We have all experienced significant stress. You know, the feeling that you're treading water after just being dunked by more than a few unforgiving waves... and more waves are coming...and it's dark.

There's nothing worse than giving maximum effort and knowing that it might not be good enough. Well, actually there is something worse - feeling like you're all alone and no one cares.

Primary care physicians can experience that kind of stress. Often they are a pretty autonomous lot. This can enhance the feeling of isolation. Enter the benefits of tiered meetings as part of an effective lean management system.

Tier I meetings, typically a short (5 to 15 minute) daily  meeting, fosters communication and helps focus the natural work team on process performance, improvement opportunities that have been surfaced in the last 24 hours, and planning for  the next 24 hours, etc. But, I never really thought too hard about the role of empathy within the tier I...until I heard a doc, a recent lean convert, describe how it has helped change everything.

His team of nurse, medical assistant and secretary, within what they appropriately reference as a tier I "huddle," regularly starts with the staff asking the doc the important question of, "How was (is) your day?" Now, this didn't start as part of the tier I's standard agenda, but instead was an intuitive question asked by a caring staff.

As the physician described the tier I, he focused on the discussions around schedule, patient wait times, rooming performance, and team implemented improvements, but he also talked about how he no longer felt like it was him against the world. The question of, "How was your day?" seemed to change so much. His team cared, wanted to help and regularly did.

Patient satisfaction has improved dramatically over the last several months and so has provider and staff satisfaction.
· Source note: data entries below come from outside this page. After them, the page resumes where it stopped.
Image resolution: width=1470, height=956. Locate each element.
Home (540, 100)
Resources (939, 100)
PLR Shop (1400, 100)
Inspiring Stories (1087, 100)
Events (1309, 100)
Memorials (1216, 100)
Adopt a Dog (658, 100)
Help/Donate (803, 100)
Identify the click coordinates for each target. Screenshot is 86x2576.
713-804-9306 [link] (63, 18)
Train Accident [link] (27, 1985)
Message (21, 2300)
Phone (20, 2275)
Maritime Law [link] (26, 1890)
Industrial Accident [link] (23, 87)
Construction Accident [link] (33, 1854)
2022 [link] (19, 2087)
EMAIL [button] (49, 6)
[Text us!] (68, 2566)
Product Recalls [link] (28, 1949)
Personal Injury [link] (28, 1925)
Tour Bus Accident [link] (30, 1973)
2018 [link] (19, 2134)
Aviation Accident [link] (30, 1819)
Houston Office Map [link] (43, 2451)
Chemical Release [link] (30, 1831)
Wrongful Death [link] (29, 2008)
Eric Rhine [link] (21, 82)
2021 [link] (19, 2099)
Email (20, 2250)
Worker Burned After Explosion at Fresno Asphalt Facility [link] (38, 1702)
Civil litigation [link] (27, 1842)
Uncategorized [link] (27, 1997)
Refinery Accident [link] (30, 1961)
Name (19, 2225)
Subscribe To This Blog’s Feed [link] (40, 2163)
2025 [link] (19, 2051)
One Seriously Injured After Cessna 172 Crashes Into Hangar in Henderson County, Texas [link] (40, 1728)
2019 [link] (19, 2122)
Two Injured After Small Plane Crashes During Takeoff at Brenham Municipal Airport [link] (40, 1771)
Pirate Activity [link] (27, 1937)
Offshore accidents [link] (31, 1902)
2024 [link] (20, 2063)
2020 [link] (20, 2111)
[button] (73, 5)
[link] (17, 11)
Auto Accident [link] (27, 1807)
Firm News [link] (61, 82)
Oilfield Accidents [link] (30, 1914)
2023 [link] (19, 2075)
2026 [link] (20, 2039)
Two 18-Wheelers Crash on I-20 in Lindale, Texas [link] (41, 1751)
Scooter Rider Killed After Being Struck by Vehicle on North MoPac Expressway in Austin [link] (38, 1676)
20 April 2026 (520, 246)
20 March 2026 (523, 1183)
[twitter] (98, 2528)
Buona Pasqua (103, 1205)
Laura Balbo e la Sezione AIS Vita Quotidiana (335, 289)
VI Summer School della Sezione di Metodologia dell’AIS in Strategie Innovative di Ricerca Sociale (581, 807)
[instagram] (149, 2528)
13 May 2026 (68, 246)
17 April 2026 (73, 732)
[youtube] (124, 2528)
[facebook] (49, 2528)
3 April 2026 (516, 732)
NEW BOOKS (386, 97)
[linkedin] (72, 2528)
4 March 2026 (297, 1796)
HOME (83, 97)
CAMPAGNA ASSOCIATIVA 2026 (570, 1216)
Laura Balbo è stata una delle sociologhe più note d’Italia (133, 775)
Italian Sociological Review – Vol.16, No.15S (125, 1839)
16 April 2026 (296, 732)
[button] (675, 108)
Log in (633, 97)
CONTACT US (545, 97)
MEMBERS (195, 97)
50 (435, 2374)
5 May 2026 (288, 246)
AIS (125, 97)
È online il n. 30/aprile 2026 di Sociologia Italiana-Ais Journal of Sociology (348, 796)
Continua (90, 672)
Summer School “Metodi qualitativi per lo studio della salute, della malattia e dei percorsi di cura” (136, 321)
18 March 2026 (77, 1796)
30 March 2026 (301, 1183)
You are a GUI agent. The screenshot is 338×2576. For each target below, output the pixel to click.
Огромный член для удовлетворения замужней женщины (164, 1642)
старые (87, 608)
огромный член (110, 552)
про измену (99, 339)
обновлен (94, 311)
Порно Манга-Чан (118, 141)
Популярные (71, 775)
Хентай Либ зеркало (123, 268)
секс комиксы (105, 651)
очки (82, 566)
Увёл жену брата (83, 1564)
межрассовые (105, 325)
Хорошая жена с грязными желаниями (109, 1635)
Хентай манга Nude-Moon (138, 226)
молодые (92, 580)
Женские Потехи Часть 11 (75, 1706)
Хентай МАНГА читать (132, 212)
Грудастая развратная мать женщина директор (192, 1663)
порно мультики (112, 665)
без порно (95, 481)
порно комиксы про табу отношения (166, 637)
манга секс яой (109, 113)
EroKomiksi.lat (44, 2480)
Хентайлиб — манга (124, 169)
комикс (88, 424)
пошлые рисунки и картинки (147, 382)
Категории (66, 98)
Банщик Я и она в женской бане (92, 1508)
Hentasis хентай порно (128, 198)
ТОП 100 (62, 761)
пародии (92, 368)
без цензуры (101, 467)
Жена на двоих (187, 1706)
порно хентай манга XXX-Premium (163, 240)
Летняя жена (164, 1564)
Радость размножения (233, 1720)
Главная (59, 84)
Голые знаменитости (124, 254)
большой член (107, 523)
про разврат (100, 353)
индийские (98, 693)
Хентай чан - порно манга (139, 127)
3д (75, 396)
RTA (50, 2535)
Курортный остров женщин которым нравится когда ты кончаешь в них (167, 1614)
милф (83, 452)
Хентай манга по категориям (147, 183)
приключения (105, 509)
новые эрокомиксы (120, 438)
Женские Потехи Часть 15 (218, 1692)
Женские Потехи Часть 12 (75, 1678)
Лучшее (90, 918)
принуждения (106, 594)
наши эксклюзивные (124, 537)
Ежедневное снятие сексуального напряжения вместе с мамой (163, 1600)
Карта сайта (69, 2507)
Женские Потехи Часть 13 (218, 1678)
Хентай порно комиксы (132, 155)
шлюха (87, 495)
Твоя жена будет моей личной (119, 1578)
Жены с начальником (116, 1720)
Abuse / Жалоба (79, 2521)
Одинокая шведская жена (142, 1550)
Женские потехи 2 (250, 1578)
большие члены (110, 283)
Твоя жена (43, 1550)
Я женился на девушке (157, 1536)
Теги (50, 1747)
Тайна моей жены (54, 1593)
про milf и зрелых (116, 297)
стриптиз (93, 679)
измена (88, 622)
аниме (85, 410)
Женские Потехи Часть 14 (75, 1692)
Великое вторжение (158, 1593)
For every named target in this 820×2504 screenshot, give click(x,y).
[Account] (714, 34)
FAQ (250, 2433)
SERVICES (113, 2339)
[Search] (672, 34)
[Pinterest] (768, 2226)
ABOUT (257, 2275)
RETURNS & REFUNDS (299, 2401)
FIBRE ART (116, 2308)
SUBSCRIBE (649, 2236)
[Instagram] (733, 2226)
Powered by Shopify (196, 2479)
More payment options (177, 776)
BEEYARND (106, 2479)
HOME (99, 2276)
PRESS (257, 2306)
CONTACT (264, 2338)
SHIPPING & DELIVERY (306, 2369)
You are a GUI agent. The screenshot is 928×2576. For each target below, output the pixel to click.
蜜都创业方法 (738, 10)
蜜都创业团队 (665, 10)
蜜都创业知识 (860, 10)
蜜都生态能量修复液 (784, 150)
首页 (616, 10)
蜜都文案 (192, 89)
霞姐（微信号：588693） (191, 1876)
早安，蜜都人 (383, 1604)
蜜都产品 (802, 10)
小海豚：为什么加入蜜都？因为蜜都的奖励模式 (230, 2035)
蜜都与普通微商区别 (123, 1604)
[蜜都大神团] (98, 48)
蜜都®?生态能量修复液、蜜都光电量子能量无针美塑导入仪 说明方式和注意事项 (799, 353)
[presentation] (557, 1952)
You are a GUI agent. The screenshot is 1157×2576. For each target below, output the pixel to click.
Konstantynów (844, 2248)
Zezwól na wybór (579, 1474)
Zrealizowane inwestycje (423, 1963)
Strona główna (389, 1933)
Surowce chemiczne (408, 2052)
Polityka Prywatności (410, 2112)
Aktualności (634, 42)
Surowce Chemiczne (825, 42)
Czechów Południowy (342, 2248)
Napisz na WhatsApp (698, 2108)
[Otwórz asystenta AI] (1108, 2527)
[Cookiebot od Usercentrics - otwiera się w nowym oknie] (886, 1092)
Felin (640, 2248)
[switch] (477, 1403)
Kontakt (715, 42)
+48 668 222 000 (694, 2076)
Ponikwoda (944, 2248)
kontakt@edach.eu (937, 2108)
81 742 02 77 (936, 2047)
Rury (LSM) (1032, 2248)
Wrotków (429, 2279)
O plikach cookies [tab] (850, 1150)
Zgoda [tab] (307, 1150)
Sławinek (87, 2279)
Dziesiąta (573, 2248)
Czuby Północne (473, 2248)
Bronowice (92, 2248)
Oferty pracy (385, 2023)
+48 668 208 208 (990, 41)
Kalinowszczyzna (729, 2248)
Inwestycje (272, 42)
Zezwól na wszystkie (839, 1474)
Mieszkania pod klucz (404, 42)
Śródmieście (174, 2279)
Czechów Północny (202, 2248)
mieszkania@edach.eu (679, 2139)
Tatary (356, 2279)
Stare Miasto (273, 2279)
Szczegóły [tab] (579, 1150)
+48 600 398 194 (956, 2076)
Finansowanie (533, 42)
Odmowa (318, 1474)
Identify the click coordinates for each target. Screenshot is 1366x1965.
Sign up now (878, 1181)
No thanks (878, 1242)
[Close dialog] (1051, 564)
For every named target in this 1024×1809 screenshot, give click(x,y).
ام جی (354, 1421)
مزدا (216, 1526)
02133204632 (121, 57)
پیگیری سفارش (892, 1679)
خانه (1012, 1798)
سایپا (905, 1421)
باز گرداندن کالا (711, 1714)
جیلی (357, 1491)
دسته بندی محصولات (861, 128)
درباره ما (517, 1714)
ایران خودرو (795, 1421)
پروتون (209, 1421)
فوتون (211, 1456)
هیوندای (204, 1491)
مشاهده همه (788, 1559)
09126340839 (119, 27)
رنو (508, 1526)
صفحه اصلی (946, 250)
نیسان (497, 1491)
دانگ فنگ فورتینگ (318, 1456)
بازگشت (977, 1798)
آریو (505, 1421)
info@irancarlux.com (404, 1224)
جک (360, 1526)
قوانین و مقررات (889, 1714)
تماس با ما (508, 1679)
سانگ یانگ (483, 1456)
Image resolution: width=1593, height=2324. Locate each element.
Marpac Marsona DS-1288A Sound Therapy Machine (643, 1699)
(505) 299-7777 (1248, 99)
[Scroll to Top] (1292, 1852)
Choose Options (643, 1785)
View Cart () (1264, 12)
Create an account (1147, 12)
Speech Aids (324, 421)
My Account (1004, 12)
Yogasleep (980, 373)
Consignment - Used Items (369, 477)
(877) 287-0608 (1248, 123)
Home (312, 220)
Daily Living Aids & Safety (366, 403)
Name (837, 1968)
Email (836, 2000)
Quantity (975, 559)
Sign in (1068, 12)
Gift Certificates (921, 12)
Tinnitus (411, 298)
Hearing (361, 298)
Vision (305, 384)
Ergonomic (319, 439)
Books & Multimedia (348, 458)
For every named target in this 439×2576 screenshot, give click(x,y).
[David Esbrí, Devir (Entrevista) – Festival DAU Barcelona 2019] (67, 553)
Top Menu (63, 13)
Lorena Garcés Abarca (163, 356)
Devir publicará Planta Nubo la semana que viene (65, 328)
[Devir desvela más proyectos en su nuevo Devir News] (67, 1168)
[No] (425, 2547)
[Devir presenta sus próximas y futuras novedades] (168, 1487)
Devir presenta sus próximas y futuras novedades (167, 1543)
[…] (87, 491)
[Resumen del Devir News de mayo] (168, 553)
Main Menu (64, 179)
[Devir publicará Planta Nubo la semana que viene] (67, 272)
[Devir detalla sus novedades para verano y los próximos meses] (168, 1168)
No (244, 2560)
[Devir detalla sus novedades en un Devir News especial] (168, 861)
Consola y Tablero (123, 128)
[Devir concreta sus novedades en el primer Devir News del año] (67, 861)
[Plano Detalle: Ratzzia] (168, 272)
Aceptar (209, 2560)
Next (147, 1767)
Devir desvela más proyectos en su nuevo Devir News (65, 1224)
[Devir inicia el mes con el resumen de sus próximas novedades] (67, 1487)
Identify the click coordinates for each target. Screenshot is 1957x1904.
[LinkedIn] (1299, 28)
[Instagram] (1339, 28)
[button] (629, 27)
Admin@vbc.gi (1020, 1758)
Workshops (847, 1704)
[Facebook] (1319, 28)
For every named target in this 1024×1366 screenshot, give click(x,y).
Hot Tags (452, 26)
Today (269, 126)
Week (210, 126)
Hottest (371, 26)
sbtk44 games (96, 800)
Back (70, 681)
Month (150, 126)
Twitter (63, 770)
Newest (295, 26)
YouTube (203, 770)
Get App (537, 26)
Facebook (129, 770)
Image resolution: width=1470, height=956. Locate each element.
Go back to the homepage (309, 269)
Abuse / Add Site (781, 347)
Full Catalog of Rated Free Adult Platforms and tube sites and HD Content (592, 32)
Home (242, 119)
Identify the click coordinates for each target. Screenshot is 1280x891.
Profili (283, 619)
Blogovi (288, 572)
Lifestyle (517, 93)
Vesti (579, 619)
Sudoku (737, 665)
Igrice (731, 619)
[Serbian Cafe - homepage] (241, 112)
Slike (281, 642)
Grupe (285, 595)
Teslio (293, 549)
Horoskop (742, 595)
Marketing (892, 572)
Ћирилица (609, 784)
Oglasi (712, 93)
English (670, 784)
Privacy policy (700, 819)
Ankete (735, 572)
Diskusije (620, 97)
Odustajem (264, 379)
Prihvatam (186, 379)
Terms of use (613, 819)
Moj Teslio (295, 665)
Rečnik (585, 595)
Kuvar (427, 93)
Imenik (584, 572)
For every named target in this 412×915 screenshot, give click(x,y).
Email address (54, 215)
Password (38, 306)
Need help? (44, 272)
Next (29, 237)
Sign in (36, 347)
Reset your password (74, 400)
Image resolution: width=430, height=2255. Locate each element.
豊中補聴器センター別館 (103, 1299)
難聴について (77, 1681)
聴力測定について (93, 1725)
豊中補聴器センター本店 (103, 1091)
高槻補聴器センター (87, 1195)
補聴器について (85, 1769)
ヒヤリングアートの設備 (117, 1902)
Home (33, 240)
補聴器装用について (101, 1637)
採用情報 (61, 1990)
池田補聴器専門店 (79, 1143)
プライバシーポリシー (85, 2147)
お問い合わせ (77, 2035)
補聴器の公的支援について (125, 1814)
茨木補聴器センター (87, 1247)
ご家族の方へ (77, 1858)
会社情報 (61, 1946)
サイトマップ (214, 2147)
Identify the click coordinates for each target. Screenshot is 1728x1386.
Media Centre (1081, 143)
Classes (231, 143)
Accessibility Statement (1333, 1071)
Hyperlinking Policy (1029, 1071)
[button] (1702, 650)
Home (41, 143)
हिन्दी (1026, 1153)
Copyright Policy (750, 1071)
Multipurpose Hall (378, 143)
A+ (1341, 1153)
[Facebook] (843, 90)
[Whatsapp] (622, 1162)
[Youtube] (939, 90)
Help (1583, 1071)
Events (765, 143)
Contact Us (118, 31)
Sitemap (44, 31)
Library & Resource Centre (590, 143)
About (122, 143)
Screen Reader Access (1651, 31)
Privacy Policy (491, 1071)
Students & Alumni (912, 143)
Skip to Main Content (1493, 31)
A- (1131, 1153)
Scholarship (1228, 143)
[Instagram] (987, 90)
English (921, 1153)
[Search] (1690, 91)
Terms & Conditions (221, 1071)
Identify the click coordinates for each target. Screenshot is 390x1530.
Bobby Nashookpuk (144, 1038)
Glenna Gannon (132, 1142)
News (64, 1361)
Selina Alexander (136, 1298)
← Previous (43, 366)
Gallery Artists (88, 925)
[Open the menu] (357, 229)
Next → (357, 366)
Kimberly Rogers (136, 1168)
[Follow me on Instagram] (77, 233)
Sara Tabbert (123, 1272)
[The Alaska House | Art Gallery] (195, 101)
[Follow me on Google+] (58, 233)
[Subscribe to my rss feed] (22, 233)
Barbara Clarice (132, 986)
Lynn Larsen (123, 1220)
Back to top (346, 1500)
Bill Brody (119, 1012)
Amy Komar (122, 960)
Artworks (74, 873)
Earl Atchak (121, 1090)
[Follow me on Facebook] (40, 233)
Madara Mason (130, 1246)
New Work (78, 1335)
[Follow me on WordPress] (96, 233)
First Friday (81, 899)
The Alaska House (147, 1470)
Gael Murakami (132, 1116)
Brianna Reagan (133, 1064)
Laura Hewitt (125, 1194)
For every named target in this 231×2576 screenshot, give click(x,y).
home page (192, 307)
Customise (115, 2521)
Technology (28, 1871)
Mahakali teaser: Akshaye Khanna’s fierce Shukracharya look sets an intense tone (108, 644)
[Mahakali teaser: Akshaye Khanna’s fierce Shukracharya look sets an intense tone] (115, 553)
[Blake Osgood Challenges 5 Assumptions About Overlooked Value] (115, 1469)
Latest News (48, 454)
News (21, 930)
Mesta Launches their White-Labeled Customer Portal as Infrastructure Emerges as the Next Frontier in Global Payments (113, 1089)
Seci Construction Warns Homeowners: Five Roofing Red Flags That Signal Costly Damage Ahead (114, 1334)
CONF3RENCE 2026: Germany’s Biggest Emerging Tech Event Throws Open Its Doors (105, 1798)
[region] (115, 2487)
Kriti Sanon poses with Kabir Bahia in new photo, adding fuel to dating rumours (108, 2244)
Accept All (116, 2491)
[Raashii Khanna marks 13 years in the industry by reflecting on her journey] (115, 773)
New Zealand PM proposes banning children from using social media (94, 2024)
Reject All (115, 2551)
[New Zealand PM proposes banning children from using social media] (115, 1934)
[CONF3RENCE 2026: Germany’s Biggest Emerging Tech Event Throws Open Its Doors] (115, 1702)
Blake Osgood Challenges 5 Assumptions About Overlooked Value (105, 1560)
It all makes sense.

Related post: How to Audit a Lean Management System

There are 2 Comments

Matt Wrye's picture

What a great insight. Never thought of something that seems so small making such a big difference. It just shows how you can't take anything for granted.

markrhamel's picture

Hi Matt,

Thanks for the comment! You had the same reaction that I did. I was blown away by the doc's insight and the impact of what may seem like such an innocuous thing. It just proves once again that lean is as deep as human nature.